Seconding this comment. I would love to read a write-up about your experience and how you’ve been trying to work on solutions for yourself. Stories like these are valuable to the field and inspiring to other folks dealing with a tough diagnosis.

acomjean 37 minutes ago | parent | prev | next [-]

We did whole genome crispr designs at my last university job. Can confirm that off target effects are an issue with cas9. Pattern matching across the genome to see if a design is unique takes some time. These were interesting pipelines to work on.

It’s only a matter of time before the next better thing shows up.

rozap an hour ago | parent | prev | next [-]

This is wild, have you written about it publicly, or can you expand on it here?

shevy-java an hour ago | parent | prev | next [-]

So how does Cas12a2 mitigate off-target effects?

If it were to work, gene therapy as-is would be possible. Which it is not, not even for those overpriced therapies. I have no doubt that sooner or later it will happen, as the problem space is finite, not infinite, but I simply don't see the correlation here.

> The implications of Cas12a2 on undruggable conditions that exhibit known driver mutation profiles is profound.

So what does this change exactly?
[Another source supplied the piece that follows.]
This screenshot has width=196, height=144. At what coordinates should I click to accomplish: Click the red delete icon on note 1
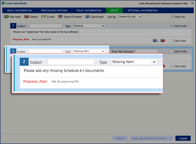163,40
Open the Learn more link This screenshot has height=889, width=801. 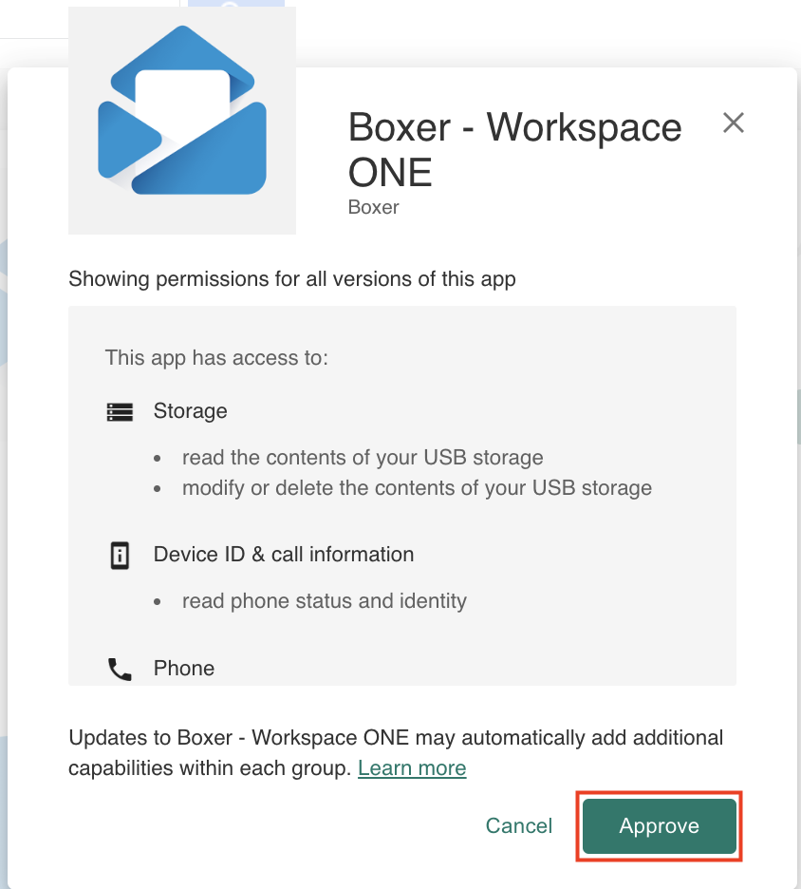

Humans defined it as "undruggable conditions". You can reason this is an improvement, but I still see it in failure-territory. If it were to work, gene therapy would be an accurate - and affordable - technique. Which it is not right now.

> I am a layperson in this field (I'm a SWE, not in biotech), but I am happy to answer questions.

How does "answering questions" offset the technology being inferior right now?

GaggiX 2 hours ago | parent | prev [-]

I know nothing about this field, but I imagine the actual problem is how do you deliver the Cas12a2 protein to each individual cancer cell compare to a viral gene therapy?

spligak 2 hours ago | parent [-]

There are two major problems, delivery is one of them. Collateral damage of mass cell destruction leading to systemic inflammation is the other.

The approach I'm reviewing now uses lipid nanoparticles (LNPs) for delivery. It isn't great for targeting my bone marrow condition but its workable. The team hasn't optimized it at all, either. There are also viral delivery mechanisms that I haven't studied yet.

The collateral damage problem is the backpressure on the delivery problem. If you get really good at delivery, you can destroy A LOT of cells very quickly. The human body (usually) responds to these events by releasing a lot of pro-inflammatory cytokines. This can lead to cytokine storms or worse.

As you "get good" at killing the target cells, the net effect can turn bad. It will probably be a balancing act.

shevy-java an hour ago | parent | next [-]

Lipid nanoparticles are quite old as-is. How do you target cells specifically?

> If you get really good at delivery, you can destroy A LOT of cells very quickly.

You can destroy cells quickly. Ok. So the question is: how do you detect specifically only cancer cells via lipid nanoparticles? That was already a problem years ago with Herceptin. The rationale that is always used is that "we need to do something" for certain aggressive cancers. It has never been a super-effective technique, despite all the promo of how monoclonal antibodies are so accurate.

> As you "get good" at killing the target cells, the net effect can turn bad. It will probably be a balancing act.

That's already the status quo in the whole cancer field. I don't think that more than sloppy accuracy is acceptable for any gene therapy - and the off-target cleaving of CRISPR has always been the number #1 problem here.

cyberax an hour ago | parent [-]

> So the question is: how do you detect specifically only cancer cells via lipid nanoparticles?

You don't. Healthy cells will also get these nanoparticles, but without the triggering DNA sequence, the mRNA payload will remain inert and eventually will be degraded.

im3w1l an hour ago | parent | prev [-]

Naively, I would deal with this by deciding how many cells I want to kill each day and then figure out a dosing schedule that achieves that. Or maybe it's better to do one dose every few days. But yeah either way.